* [What is required]: In the ext4 patch thread below, what value does fake_dirent->reclen reach with a 64k blocksize once enough files are created?

* [Extract]:
========================
2023-07-31 01:07:50

by Stephen Zhang

[permalink] [raw]
Subject: [PATCH v2] ext4: Fix rec_len verify error

From: Shida Zhang <[email protected]>

With the configuration PAGE_SIZE 64k and filesystem blocksize 64k,
a problem occurred when more than 13 million files were directly created
under a directory:

EXT4-fs error (device xx): ext4_dx_csum_set:492: inode #xxxx: comm xxxxx: dir seems corrupt? Run e2fsck -D.
EXT4-fs error (device xx): ext4_dx_csum_verify:463: inode #xxxx: comm xxxxx: dir seems corrupt? Run e2fsck -D.
EXT4-fs error (device xx): dx_probe:856: inode #xxxx: block 8188: comm xxxxx: Directory index failed checksum

When enough files are created, the fake_dirent->reclen will be 0xffff.
it doesn't equal to the blocksize 65536, i.e. 0x10000.

But it is not the same condition when blocksize equals to 4k.
when enough file are created, the fake_dirent->reclen will be 0x1000.
it equals to the blocksize 4k, i.e. 0x1000.

The problem seems to be related to the limitation of the 16-bit field
when the blocksize is set to 64k. To address this, Modify the check so
as to handle it properly.

Signed-off-by: Shida Zhang <[email protected]>
---
v1->v2:
Use a better way to check the condition, as suggested by Andreas.

fs/ext4/namei.c | 3 ++-
1 file changed, 2 insertions(+), 1 deletion(-)

diff --git a/fs/ext4/namei.c b/fs/ext4/namei.c
index 0caf6c730ce3..fffed95f8531 100644
--- a/fs/ext4/namei.c
+++ b/fs/ext4/namei.c
@@ -445,8 +445,9 @@ static struct dx_countlimit *get_dx_countlimit(struct inode *inode,
struct ext4_dir_entry *dp;
struct dx_root_info *root;
int count_offset;
+ int blocksize = EXT4_BLOCK_SIZE(inode->i_sb);

- if (le16_to_cpu(dirent->rec_len) == EXT4_BLOCK_SIZE(inode->i_sb))
+ if (ext4_rec_len_from_disk(dirent->rec_len, blocksize) == blocksize)
count_offset = 8;
else if (le16_to_cpu(dirent->rec_len) == 12) {
dp = (struct ext4_dir_entry *)(((void *)dirent) + 12);
--
2.27.0



2023-07-31 15:54:31

by Darrick J. Wong

[permalink] [raw]
Subject: Re: [PATCH v2] ext4: Fix rec_len verify error

On Mon, Jul 31, 2023 at 09:01:04AM +0800, zhangshida wrote:
> From: Shida Zhang <[email protected]>
>
> With the configuration PAGE_SIZE 64k and filesystem blocksize 64k,
> a problem occurred when more than 13 million files were directly created
> under a directory:
>
> EXT4-fs error (device xx): ext4_dx_csum_set:492: inode #xxxx: comm xxxxx: dir seems corrupt? Run e2fsck -D.
========================
* [Source excerpt]:
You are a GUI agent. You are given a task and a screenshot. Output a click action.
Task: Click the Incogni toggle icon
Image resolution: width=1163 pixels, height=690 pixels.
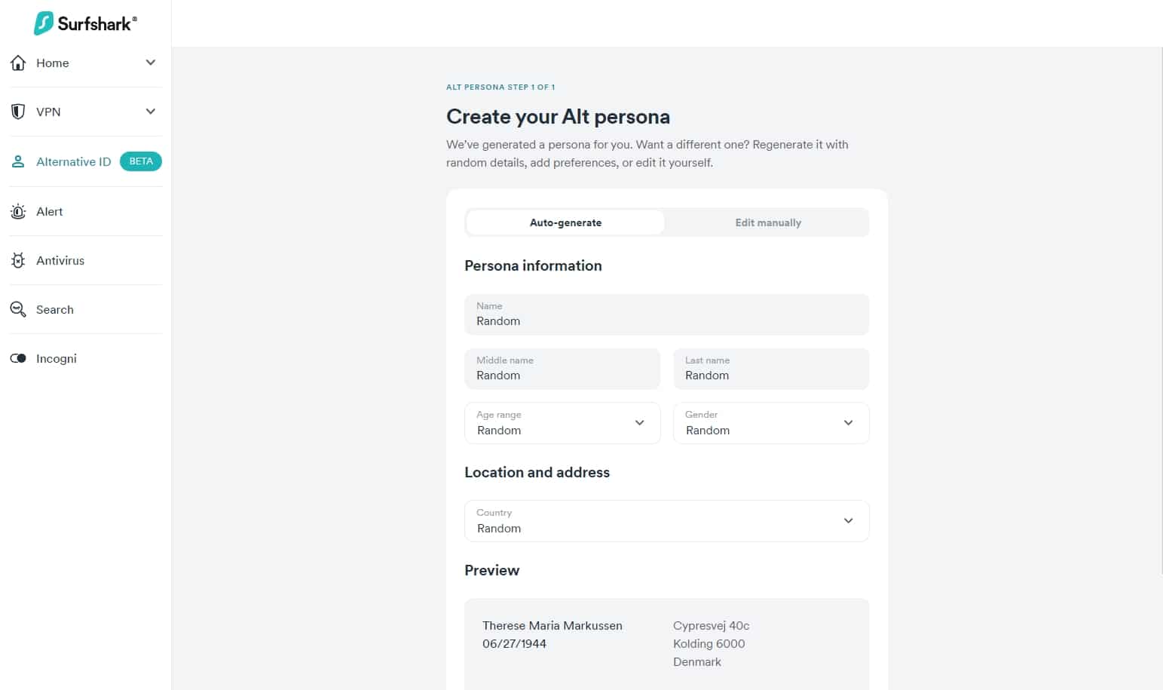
========================
* [The reply]: 0xffff